One of the most anodyne phrases a central banker can utter is that they are “data-dependent”. It is a sophisticated way of saying that they do not know the future, and so will wait and see what the numbers look like. These days, though, declarations of data dependence by the Federal Reserve are more interesting: they sound like plaintive pleas rather than statements of the obvious. Many of the data points that allow the Fed, analysts and investors to understand the American economy are on the verge of disappearing, a casualty of the looming government shutdown.

Congress faces a deadline of midnight on September 30th to pass a bill to keep the federal government funded. Given the stubbornness of hardline Republicans, who wield near-veto power in the House of Representatives, the chances that America’s legislature will miss the deadline are high and rising. The most recent government shutdown, which started towards the end of 2018, lasted for 35 days, meaning it could easily be November before federal employees get back to work this year.

The straightforward economic impact of a shutdown is milder than often imagined. Unlike in the disastrous scenario of a debt-ceiling induced default, the government would continue to meet its mandatory obligations such as providing income support to the elderly. It is the so-called discretionary parts of federal spending—from crop insurance for farmers to money for highways—that would be halted. These account for about 27% of the government’s budget. A rule of thumb, based on past experience, is that each week of a government shutdown shaves about a tenth of a percentage point from the annualised rate of gdp growth in the quarter when it occurs. But when federal offices reopen, workers receive back-pay, and the hit to growth is mostly papered over.

The less widely appreciated concern is that the government will be unable to collect and publish a wide array of the economic data that are the lifeblood of financial markets. Retail sales, housing starts, personal income, gdp and, most crucially, inflation—all these reports will be suspended while the government is shut. The blackout will be more of a problem than during the 2018-19 saga, because on that occasion the Bureau of Labour Statistics (bls), responsible for inflation figures, among others, had already received funding and so could continue to operate. If a shutdown starts next week, the bls would go offline, joining the Census Bureau and the Bureau of Economic Analysis, two other stalwarts of official statistics.

The Fed’s policymakers would not be entirely bereft of information about the economy. For starters there are plenty of regular private-sector indicators of which they already make use: multiple reports on the job market, alternative indicators of inflation and surveys of both consumer and business sentiment. Financial information from banks and state-level figures, especially tax receipts, are useful. Plus the central bank has regional offices that will continue to collect data about their local economies. The problem, however, is that none of these fallbacks has the same combination of nationwide scope, methodological rigour and track record as, say, the bls’s consumer price index. “It would be very awkward for the Fed if it made a decision based on its own regional data, and then when the national data comes out, it’s actually quite different,” warns Joseph Wang, a former Fed trader.
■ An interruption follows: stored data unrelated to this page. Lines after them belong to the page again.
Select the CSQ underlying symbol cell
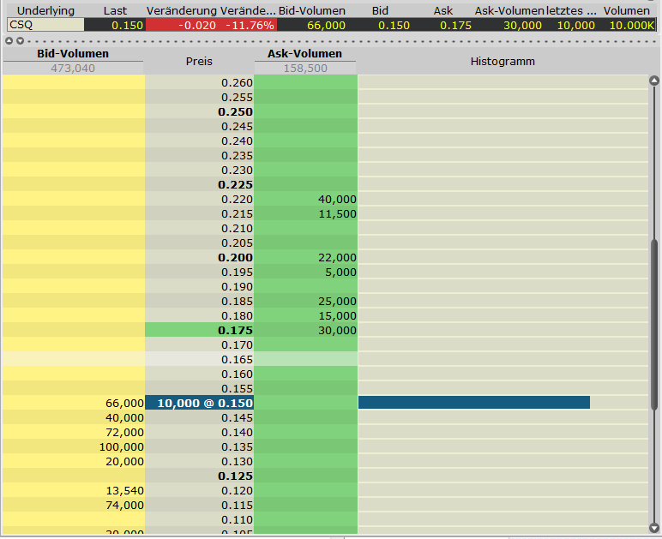The width and height of the screenshot is (662, 539). (x=45, y=25)
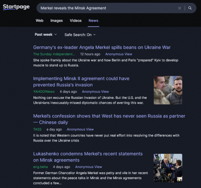Open the Startpage logo homepage
201x188 pixels.
point(16,7)
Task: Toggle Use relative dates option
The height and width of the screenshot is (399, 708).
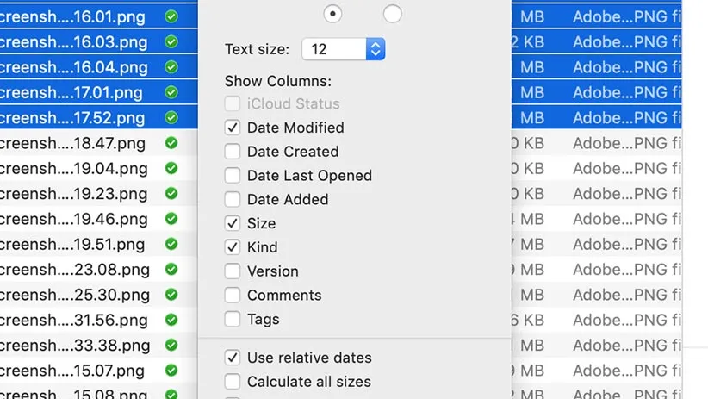Action: pos(233,358)
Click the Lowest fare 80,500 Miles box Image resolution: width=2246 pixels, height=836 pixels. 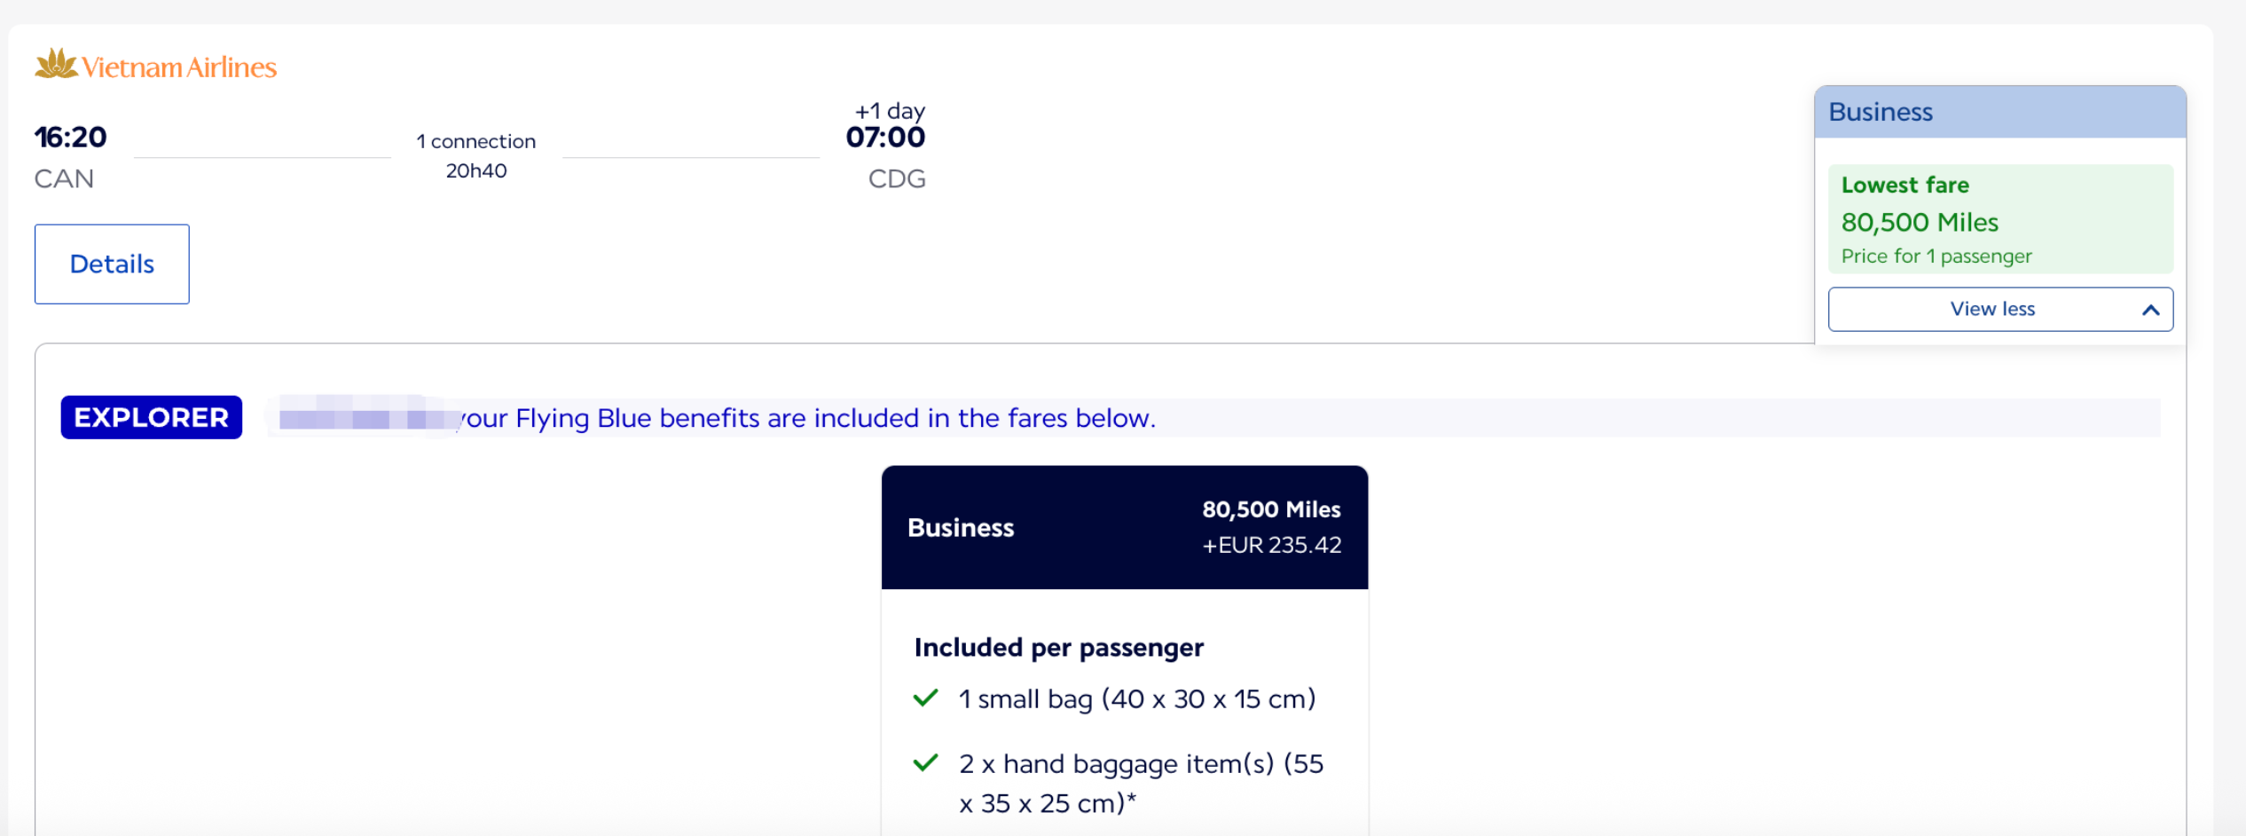[x=2000, y=218]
This risk could well tip the Fed towards being more doveish in its next interest-rate decision at the start of November. Why raise rates again if there is little visibility about how the economy is performing? If the government reopens and it turns out that inflation was too hot, the Fed could always catch up with a rate increase at its December meeting. By contrast, if the Fed raises rates in November and it then emerges that the economy has in fact slowed sharply, the central bank would have to consider reversing its move—far more awkward to explain than a slightly belated rate hike. The Republican hardliners who are driving the government to a shutdown do not want to be thought of as inflation doves, but that is the strange consequence of their intransigence.